WHAT NEEDS TO BE DONE: Print out the records that follow, exactly and completely.

MATERIAL FOR THIS EXERCISE:
Start of Block

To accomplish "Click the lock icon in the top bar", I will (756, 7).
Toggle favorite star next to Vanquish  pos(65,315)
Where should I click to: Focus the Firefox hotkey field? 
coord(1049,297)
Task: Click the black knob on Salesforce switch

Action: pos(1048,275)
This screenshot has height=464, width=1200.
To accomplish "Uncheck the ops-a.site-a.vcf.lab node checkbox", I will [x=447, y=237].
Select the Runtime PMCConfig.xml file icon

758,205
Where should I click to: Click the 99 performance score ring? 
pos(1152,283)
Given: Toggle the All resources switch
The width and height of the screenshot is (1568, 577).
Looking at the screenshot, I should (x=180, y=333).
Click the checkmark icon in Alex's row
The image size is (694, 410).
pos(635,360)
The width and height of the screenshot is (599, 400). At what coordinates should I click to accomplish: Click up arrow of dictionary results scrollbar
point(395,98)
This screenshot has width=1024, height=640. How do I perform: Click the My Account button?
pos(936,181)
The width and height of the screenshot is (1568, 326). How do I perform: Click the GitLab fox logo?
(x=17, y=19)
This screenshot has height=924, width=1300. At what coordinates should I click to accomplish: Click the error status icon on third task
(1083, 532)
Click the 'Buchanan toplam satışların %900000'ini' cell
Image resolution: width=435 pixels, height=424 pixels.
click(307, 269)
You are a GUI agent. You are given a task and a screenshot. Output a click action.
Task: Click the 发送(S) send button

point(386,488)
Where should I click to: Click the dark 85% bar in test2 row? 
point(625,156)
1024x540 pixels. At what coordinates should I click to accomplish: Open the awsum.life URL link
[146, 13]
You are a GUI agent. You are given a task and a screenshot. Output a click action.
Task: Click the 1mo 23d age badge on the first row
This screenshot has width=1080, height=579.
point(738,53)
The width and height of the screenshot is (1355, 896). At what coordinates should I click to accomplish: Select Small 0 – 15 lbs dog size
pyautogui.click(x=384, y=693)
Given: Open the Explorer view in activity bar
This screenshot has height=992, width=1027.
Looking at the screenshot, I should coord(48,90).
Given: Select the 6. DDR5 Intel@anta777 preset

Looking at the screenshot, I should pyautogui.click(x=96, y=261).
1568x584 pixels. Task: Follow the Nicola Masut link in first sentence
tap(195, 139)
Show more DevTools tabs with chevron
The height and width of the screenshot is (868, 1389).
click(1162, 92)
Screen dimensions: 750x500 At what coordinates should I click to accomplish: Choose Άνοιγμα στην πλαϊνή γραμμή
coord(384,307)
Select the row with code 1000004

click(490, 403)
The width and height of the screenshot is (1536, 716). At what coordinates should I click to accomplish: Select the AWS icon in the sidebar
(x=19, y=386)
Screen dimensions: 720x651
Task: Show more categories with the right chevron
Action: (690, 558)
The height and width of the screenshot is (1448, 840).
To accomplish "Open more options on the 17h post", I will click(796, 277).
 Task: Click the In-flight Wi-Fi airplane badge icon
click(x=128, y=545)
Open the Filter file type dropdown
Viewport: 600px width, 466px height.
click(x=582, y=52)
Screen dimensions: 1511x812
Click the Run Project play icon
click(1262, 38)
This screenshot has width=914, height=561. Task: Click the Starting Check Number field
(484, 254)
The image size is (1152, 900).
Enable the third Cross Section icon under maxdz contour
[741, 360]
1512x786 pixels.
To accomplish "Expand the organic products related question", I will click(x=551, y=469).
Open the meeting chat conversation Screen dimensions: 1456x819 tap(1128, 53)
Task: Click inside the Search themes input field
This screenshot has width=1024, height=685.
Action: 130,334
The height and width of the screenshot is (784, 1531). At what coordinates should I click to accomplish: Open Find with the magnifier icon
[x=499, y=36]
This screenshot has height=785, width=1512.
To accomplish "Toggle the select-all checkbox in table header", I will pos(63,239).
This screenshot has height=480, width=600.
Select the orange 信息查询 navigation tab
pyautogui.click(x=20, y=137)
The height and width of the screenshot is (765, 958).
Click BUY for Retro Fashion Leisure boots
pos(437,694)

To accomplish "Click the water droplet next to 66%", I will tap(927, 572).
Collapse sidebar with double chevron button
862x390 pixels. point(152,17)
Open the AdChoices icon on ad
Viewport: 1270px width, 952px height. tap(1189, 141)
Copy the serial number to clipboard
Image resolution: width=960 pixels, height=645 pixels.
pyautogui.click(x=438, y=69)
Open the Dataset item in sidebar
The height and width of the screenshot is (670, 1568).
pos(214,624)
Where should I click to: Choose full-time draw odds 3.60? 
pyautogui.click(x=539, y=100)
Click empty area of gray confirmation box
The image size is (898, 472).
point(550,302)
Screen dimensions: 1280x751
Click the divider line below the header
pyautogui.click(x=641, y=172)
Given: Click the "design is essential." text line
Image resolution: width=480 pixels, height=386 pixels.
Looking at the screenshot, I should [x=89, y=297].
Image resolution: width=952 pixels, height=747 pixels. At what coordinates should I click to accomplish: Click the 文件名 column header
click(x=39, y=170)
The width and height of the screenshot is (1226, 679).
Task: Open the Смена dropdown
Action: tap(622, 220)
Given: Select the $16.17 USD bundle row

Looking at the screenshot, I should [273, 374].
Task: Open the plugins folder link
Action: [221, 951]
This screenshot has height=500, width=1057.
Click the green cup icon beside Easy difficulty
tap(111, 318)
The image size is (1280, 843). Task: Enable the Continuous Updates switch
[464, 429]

End of Block

ANSWER TO THIS EXERCISE:
To accomplish "Click the lock icon in the top bar", I will (756, 7).
Toggle favorite star next to Vanquish  pos(65,315)
Where should I click to: Focus the Firefox hotkey field? 
coord(1049,297)
Task: Click the black knob on Salesforce switch

Action: pos(1048,275)
This screenshot has height=464, width=1200.
To accomplish "Uncheck the ops-a.site-a.vcf.lab node checkbox", I will [x=447, y=237].
Select the Runtime PMCConfig.xml file icon

758,205
Where should I click to: Click the 99 performance score ring? 
pos(1152,283)
Given: Toggle the All resources switch
The width and height of the screenshot is (1568, 577).
Looking at the screenshot, I should (x=180, y=333).
Click the checkmark icon in Alex's row
The image size is (694, 410).
pos(635,360)
The width and height of the screenshot is (599, 400). At what coordinates should I click to accomplish: Click up arrow of dictionary results scrollbar
point(395,98)
This screenshot has width=1024, height=640. How do I perform: Click the My Account button?
pos(936,181)
The width and height of the screenshot is (1568, 326). How do I perform: Click the GitLab fox logo?
(x=17, y=19)
This screenshot has height=924, width=1300. At what coordinates should I click to accomplish: Click the error status icon on third task
(1083, 532)
Click the 'Buchanan toplam satışların %900000'ini' cell
Image resolution: width=435 pixels, height=424 pixels.
click(307, 269)
You are a GUI agent. You are given a task and a screenshot. Output a click action.
Task: Click the 发送(S) send button

point(386,488)
Where should I click to: Click the dark 85% bar in test2 row? 
point(625,156)
1024x540 pixels. At what coordinates should I click to accomplish: Open the awsum.life URL link
[146, 13]
You are a GUI agent. You are given a task and a screenshot. Output a click action.
Task: Click the 1mo 23d age badge on the first row
This screenshot has width=1080, height=579.
point(738,53)
The width and height of the screenshot is (1355, 896). At what coordinates should I click to accomplish: Select Small 0 – 15 lbs dog size
pyautogui.click(x=384, y=693)
Given: Open the Explorer view in activity bar
This screenshot has height=992, width=1027.
Looking at the screenshot, I should coord(48,90).
Given: Select the 6. DDR5 Intel@anta777 preset

Looking at the screenshot, I should pyautogui.click(x=96, y=261).
1568x584 pixels. Task: Follow the Nicola Masut link in first sentence
tap(195, 139)
Show more DevTools tabs with chevron
The height and width of the screenshot is (868, 1389).
click(1162, 92)
Screen dimensions: 750x500 At what coordinates should I click to accomplish: Choose Άνοιγμα στην πλαϊνή γραμμή
coord(384,307)
Select the row with code 1000004

click(490, 403)
The width and height of the screenshot is (1536, 716). At what coordinates should I click to accomplish: Select the AWS icon in the sidebar
(x=19, y=386)
Screen dimensions: 720x651
Task: Show more categories with the right chevron
Action: (690, 558)
The height and width of the screenshot is (1448, 840).
To accomplish "Open more options on the 17h post", I will click(796, 277).
 Task: Click the In-flight Wi-Fi airplane badge icon
click(x=128, y=545)
Open the Filter file type dropdown
Viewport: 600px width, 466px height.
click(x=582, y=52)
Screen dimensions: 1511x812
Click the Run Project play icon
click(1262, 38)
This screenshot has width=914, height=561. Task: Click the Starting Check Number field
(484, 254)
The image size is (1152, 900).
Enable the third Cross Section icon under maxdz contour
[741, 360]
1512x786 pixels.
To accomplish "Expand the organic products related question", I will click(x=551, y=469).
Open the meeting chat conversation Screen dimensions: 1456x819 tap(1128, 53)
Task: Click inside the Search themes input field
This screenshot has width=1024, height=685.
Action: 130,334
The height and width of the screenshot is (784, 1531). At what coordinates should I click to accomplish: Open Find with the magnifier icon
[x=499, y=36]
This screenshot has height=785, width=1512.
To accomplish "Toggle the select-all checkbox in table header", I will pos(63,239).
This screenshot has height=480, width=600.
Select the orange 信息查询 navigation tab
pyautogui.click(x=20, y=137)
The height and width of the screenshot is (765, 958).
Click BUY for Retro Fashion Leisure boots
pos(437,694)

To accomplish "Click the water droplet next to 66%", I will tap(927, 572).
Collapse sidebar with double chevron button
862x390 pixels. point(152,17)
Open the AdChoices icon on ad
Viewport: 1270px width, 952px height. tap(1189, 141)
Copy the serial number to clipboard
Image resolution: width=960 pixels, height=645 pixels.
pyautogui.click(x=438, y=69)
Open the Dataset item in sidebar
The height and width of the screenshot is (670, 1568).
pos(214,624)
Where should I click to: Choose full-time draw odds 3.60? 
pyautogui.click(x=539, y=100)
Click empty area of gray confirmation box
The image size is (898, 472).
point(550,302)
Screen dimensions: 1280x751
Click the divider line below the header
pyautogui.click(x=641, y=172)
Given: Click the "design is essential." text line
Image resolution: width=480 pixels, height=386 pixels.
Looking at the screenshot, I should [x=89, y=297].
Image resolution: width=952 pixels, height=747 pixels. At what coordinates should I click to accomplish: Click the 文件名 column header
click(x=39, y=170)
The width and height of the screenshot is (1226, 679).
Task: Open the Смена dropdown
Action: tap(622, 220)
Given: Select the $16.17 USD bundle row

Looking at the screenshot, I should [273, 374].
Task: Open the plugins folder link
Action: [221, 951]
This screenshot has height=500, width=1057.
Click the green cup icon beside Easy difficulty
tap(111, 318)
The image size is (1280, 843). Task: Enable the Continuous Updates switch
[464, 429]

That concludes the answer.